01 Prepare : Introduction
Welcome to Machine Learning and Data Mining! This is an exciting field that is in great demand in the world today.
This week will we introduce the concepts and technologies we will be using throughout the semester.
Reading
Machine Learning, Chapter 1
Machine Learning Introduction
After completing this reading, you should be able to:
Explain the difference between artificial intelligence, machine learning, and data science.
Discuss Moravec's paradox, and its implications for AI research.
Understand how machine learning is used for both prediction and inference.
Machine Learning Definitions
Everyone seems to have a slightly different take on the differences between Artificial Intelligence, Machine Learning, and Data Science. The following four articles cover some of the most common definitions.
As you read them, think about the differences and similarities of the definitions. Given the backgrounds of the various authors, whose opinions might you give more weight to?
Of particular note is this quote from the Granville article:
Earlier in my career (circa 1990) I worked on image remote sensing technology, among other things to identify patterns (or shapes or features, for instance lakes) in satellite images and to perform image segmentation: at that time my research was labeled as computational statistics, but the people doing the exact same thing in the computer science department next door in my home university, called their research artificial intelligence. Today, it would be called data science or artificial intelligence, the sub-domains being signal processing, computer vision or IoT.

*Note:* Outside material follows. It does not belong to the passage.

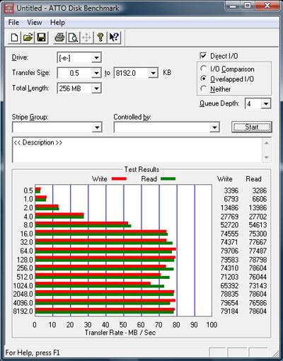Image resolution: width=283 pixels, height=361 pixels.
Task: Click the yellow question mark About icon
Action: (x=100, y=38)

As with most things in the realm of science, there tends to be a wide gap between how the media, government, and business sectors view a particular technology compared to how it's viewed by the engineers and scientists using that technology.
For our purposes in this course, we'll define these terms as follows:
Artificial Intelligence: The study of man-made "agents" that perceive their environment and take actions that maximize their chances of success at some goal.[1]
Machine Learning: A subfield within Artificial Intelligence that gives "computers the ability to learn without being explicitly programmed."[2]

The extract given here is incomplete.